What residents are allowed to do

  • Perform tasks essential to maintain health and safety, such as obtaining medicine or seeing a doctor;
  • Get necessary services or supplies for themselves or their family or household members, such as getting food and supplies, pet food and supplies necessary for staying at home;
  • Care for a family member in another household; and
  • Care for older adults, minors, dependents, people with disabilities or other vulnerable persons.

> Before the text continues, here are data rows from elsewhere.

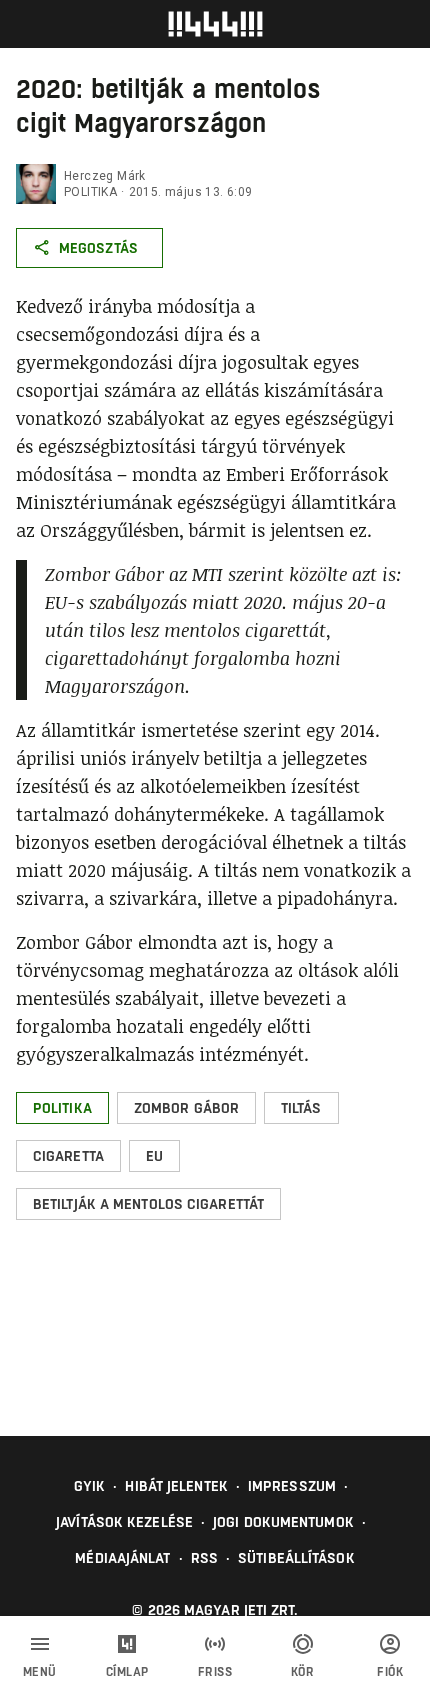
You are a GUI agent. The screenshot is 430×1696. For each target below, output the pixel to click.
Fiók (390, 1672)
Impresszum (292, 1486)
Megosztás (98, 248)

What residents should be doing

  • Avoid social gatherings with people of all ages (including playdates and sleepovers, parties, large family dinners, visitors in your home, non-essential workers in your house);
  • Frequent and thorough hand washing with soap and water;
  • Covering coughs and sneezes;
  • Avoiding touching your face; and
  • Staying home.

What businesses can remain open

  • Health care operations, including home health workers;
  • Critical infrastructure;
  • Businesses that provide food, shelter, and social services, and other necessities of life for economically disadvantaged or otherwise vulnerable individuals;
  • Fresh and non-perishable food retailers, including convenience stores, grocery stores, farmers’ markets, and food banks;
  • Businesses that ship or deliver groceries, food and goods directly to residences;
  • Pharmacies, health care supply stores and health care facilities;
  • Child care facilities, with some limitations;
  • Gas stations and auto repair facilities;
  • Banks;
  • Laundry businesses, dry cleaners and services necessary for maintaining the safety, sanitation and essential operation of a residence, including garbage collection;
  • Hardware stores, plumbers, and electricians;
  • Educational institutions, for the purposes of facilitating distance learning;
  • Roles required for any business to maintain minimum basic operations, which includes security, and payroll; and
  • Law and safety, and essential government functions will continue under the recommended action.

Businesses with questions about the order are asked to contact the Wisconsin Economic Development Corporation.

COVID-19 in Wisconsin

There were 457 positive cases of COVID-19 and five associated deaths in Wisconsin as of March 24, according to the state health department. Two new cases in Pierce County were announced Sunday.